Light, lemony and so satisfying with layers of textures and flavors, this will be your favorite way to enjoy barley!
I’ve always loved this dish but never as much as when I found it on the chalkboard menu outside a little restaurant in the town of Edipsos on the island of Evvia. A heaping scoop of barley salad sitting in a big piece of sweet red watermelon – brilliant! The combination of tastes is just so perfect together. Ever since, when I come across a ripe watermelon, I think of making this recipe to accompany it.
When possible, cook your barley in vegetable broth instead of water to bring extra flavor to the dish. I like to boil about 6 cups of broth for every cup of barley and let it simmer gently until tender. You can also cook it covered like you would rice with 1 cup of barley to 3 cups broth until all liquid is absorbed. Either ways works fine.
It’s important to mix the cooked barley into the dressing while barley is still hot. The barley just soaks up the flavors of the dressing like tiny sponges so make sure to have the dressing prepared before barley is done.
For this recipe, I usually grind the peppercorns and coriander seeds in my mortar and pestle instead of taking out the spice grinder.Fresh ground spices make a big difference here. And make sure to mix the spices, lemon juice and olive oil well so the flavors get absorbed evenly.
Dice vegetables into smaller than bite size pieces. The smaller the better. You don’t want the vegetables to overwhelm the barley.
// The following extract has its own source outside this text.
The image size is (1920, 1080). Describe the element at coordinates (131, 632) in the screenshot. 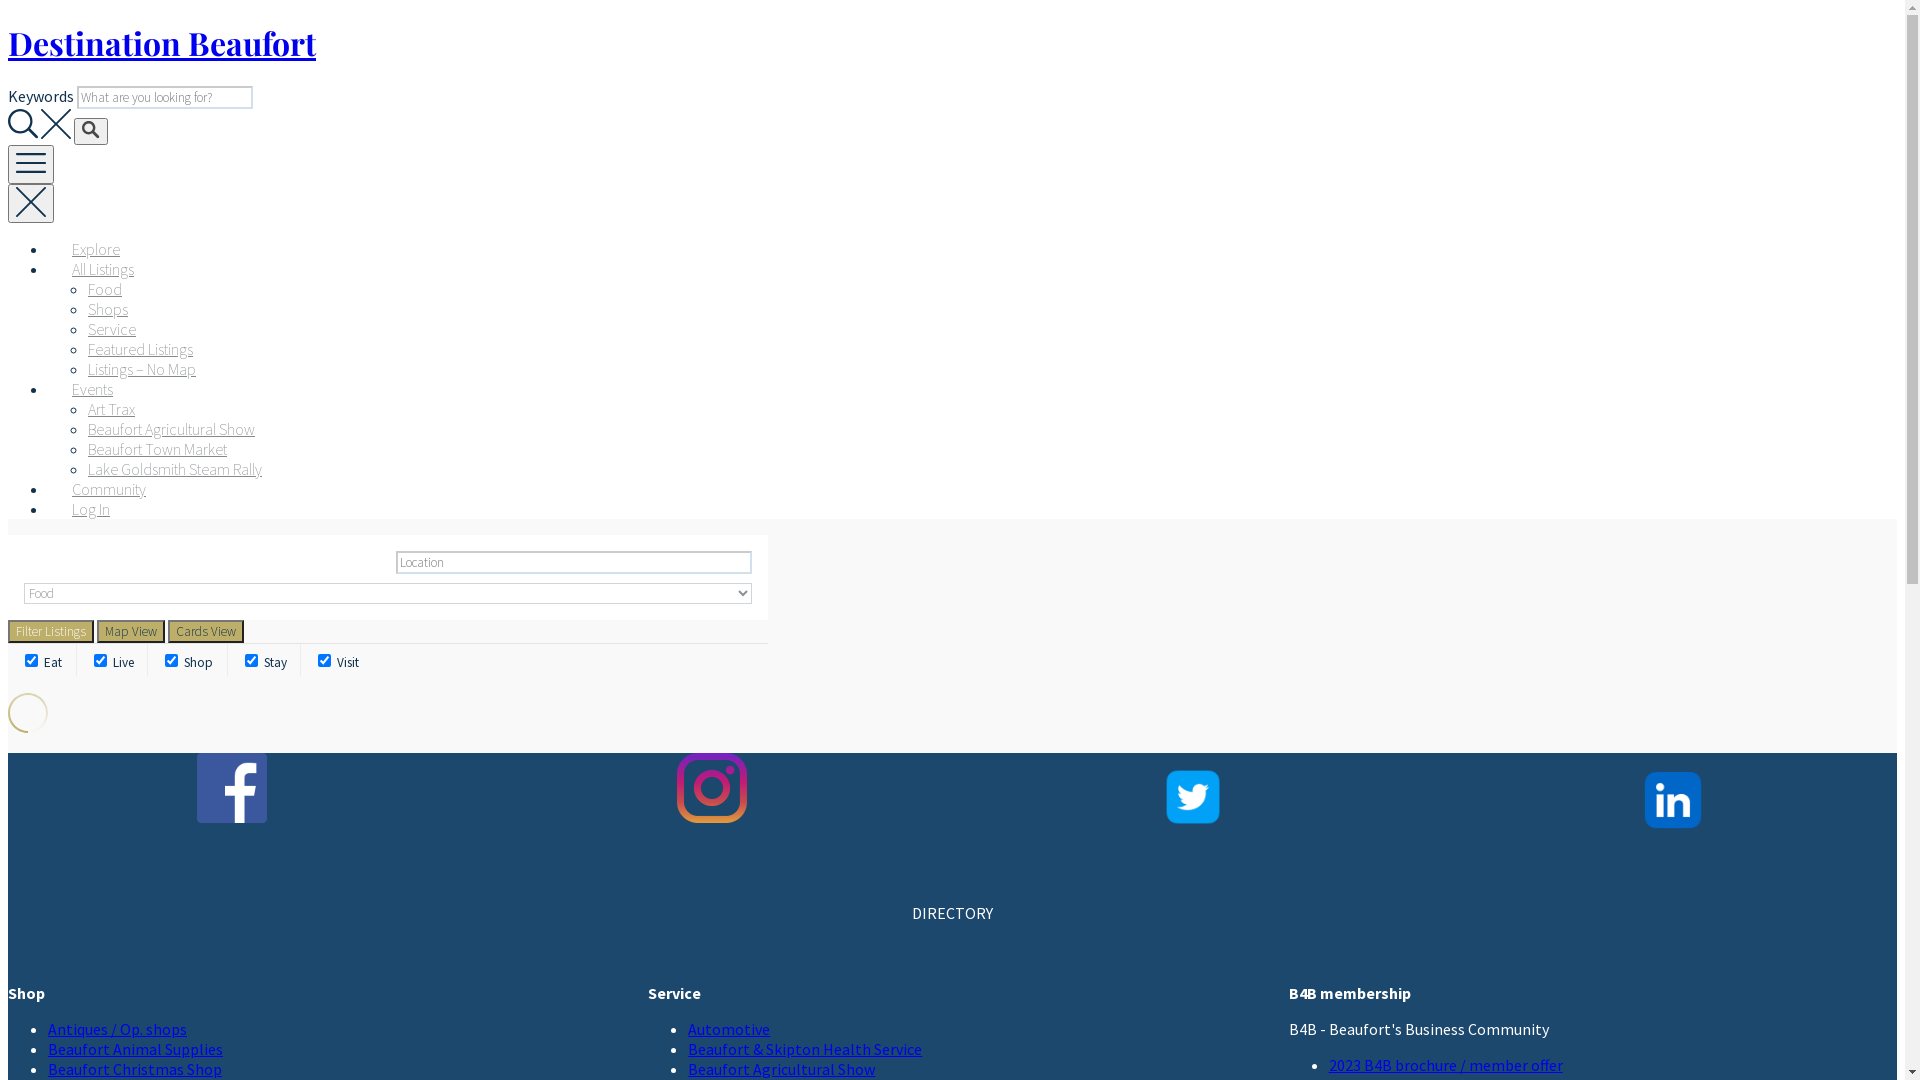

Adding the chopped vegetables to the barley while its still hot actually will cook the veggies slightly, combining all the flavors nicely while still leaving a bit of crunch.
- 1 cup uncooked barley
- 6 cups vegetable broth or water
- 1/4 cup red or sweet white onions
- 1/4 cup bell pepper, the more colorful the better
- 1/4 cup fresh parsley
- 1/4 cup tomatoes seeded
- 1/4 cup cucumber
- 1 tsp lemon zest
- Handfull of Barley Grass
- 1/4 cup olive oil
- 3 tbsp fresh lemon juice
- 1/2 tsp salt
- 1/2 tsp ground or 20 black peppercorns
- 1/2 tsp ground or 30 coriander seeds
Bring vegetable broth or water to a boil. Add barley, stirring well. Reduce heat to a gentle simmer and cook for 40-45 minutes until tender. This will give you about 3 cups of cooked barley.
While barley is cooking, combine dressing ingredients in large bowl. Mix well and set aside. Next, chop vegetables to a fine dice and set aside.
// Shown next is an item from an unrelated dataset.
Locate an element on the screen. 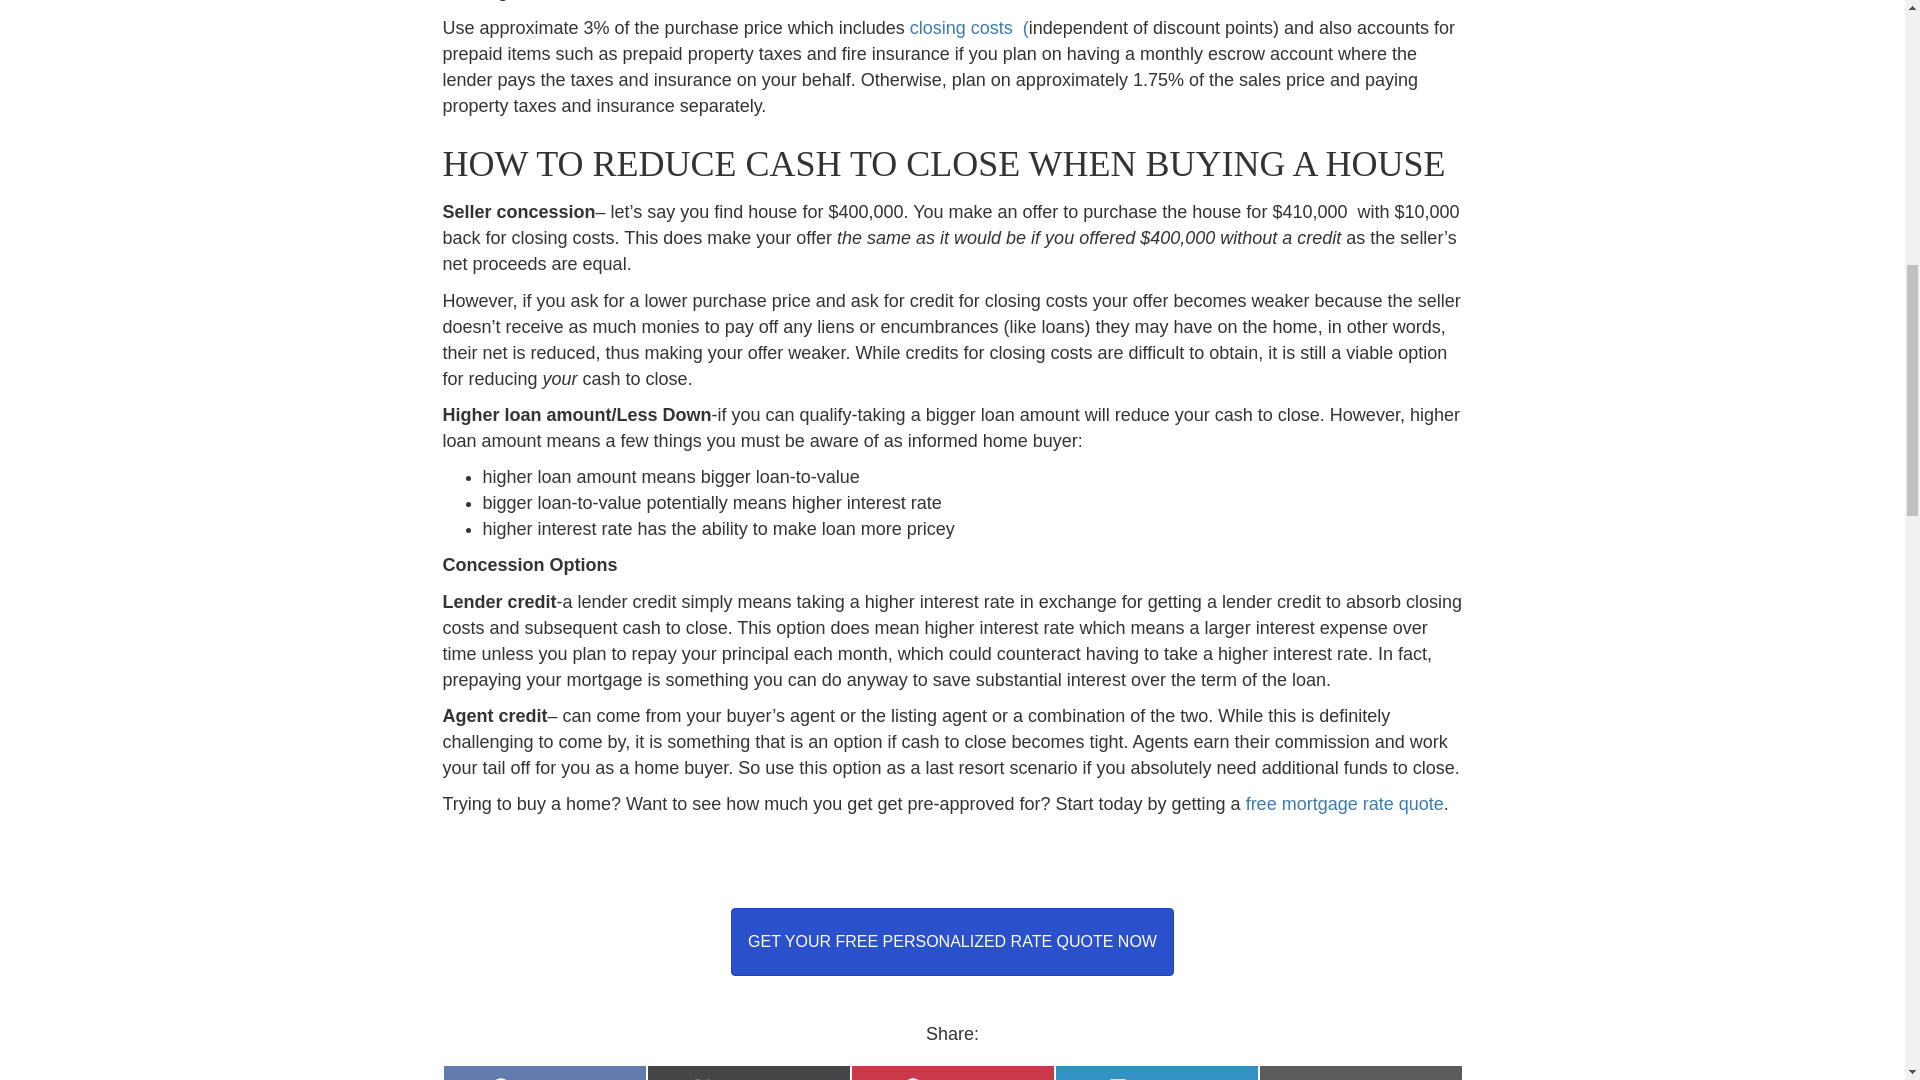  Get A Mortgage Rate Quote is located at coordinates (1344, 804).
Drain cooked barley, do not rinse, and immediately add to the dressing while still hot. Stir until dressing is completely absorbed. Add chopped vegetables and stir well to combine.
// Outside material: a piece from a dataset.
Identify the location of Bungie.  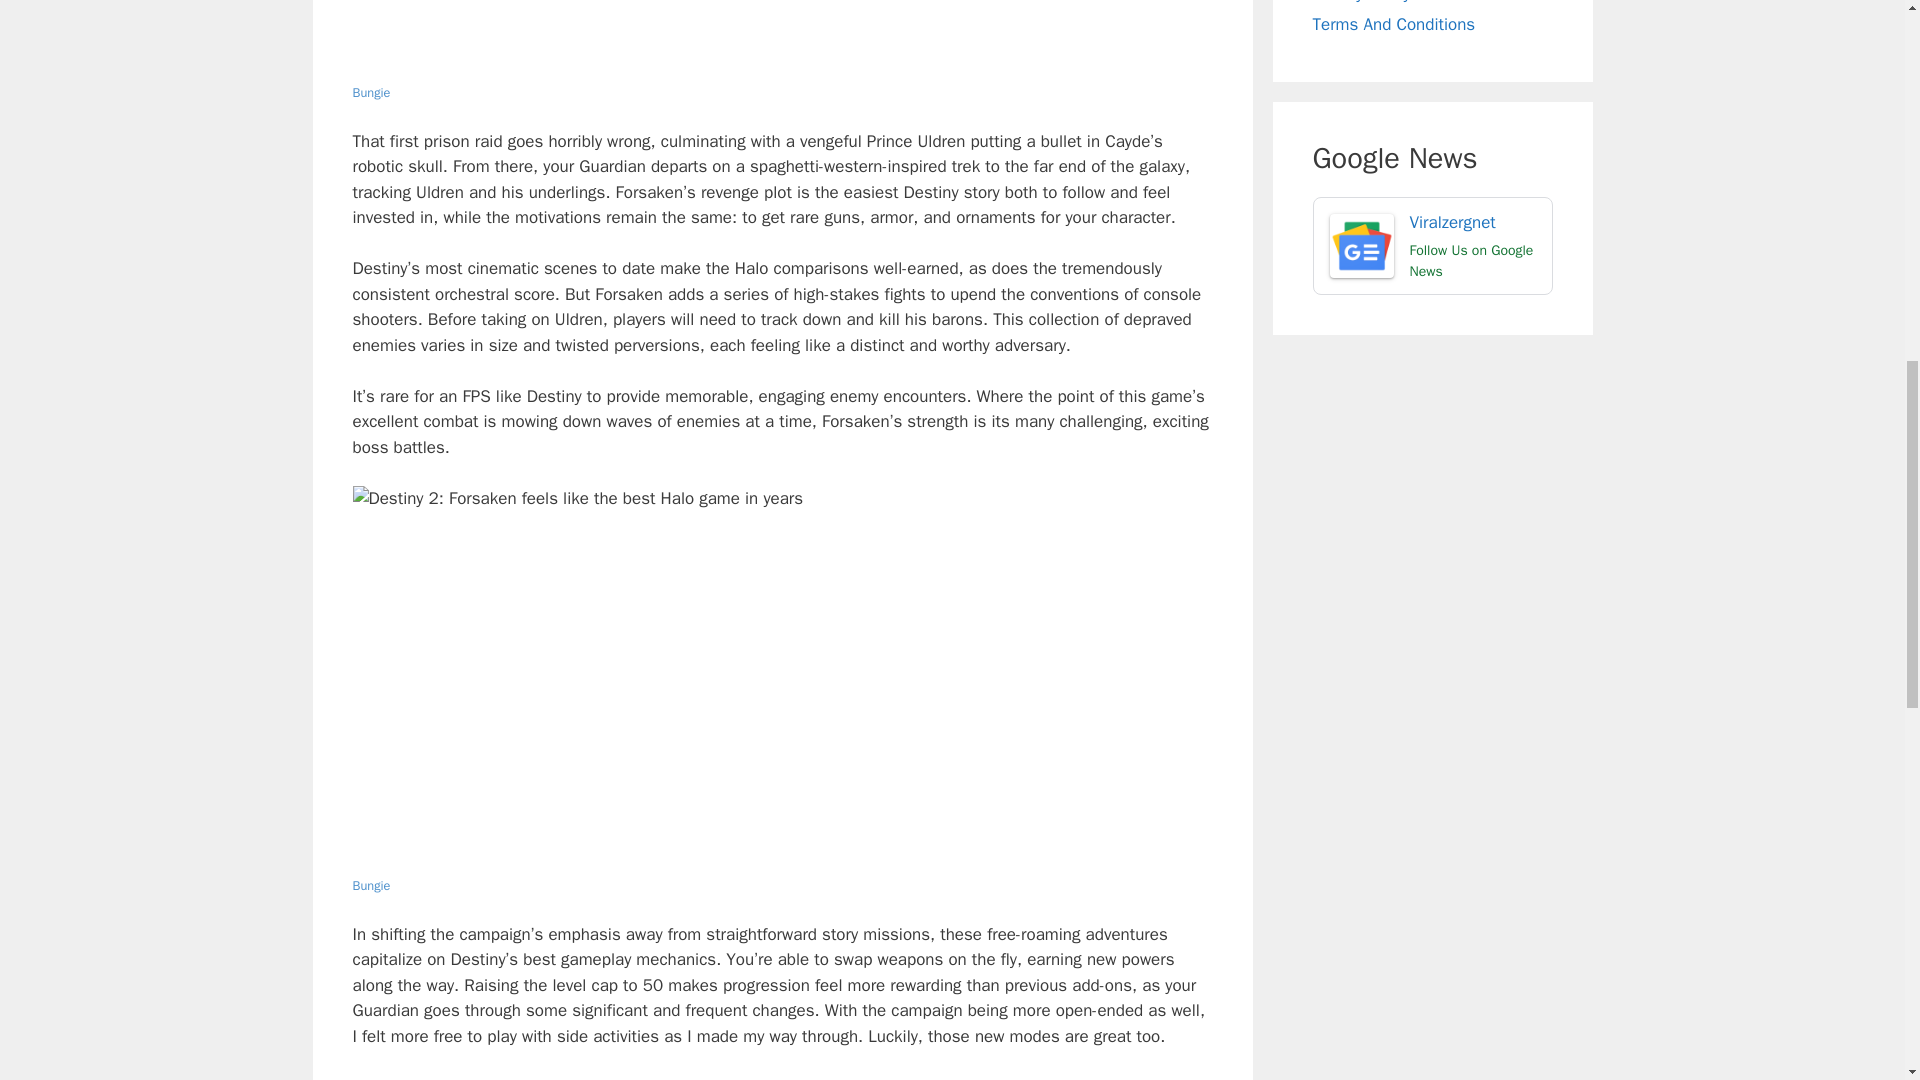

You should get 4 good sized main course servings for this recipe. For dinner or main course, 1 cup is usually plenty and as a first course (or for breakfast!) with a slice of watermelon a serving is about 1/3 to 1/2 cup. Just keep in mind when serving that the barley is really filling!
Serve warm or room temperature. This is a wonderful take for lunch option and perfect for a picnic, especially with the watermelon! To add another layer of texture, garnish with sliced pistachio nuts.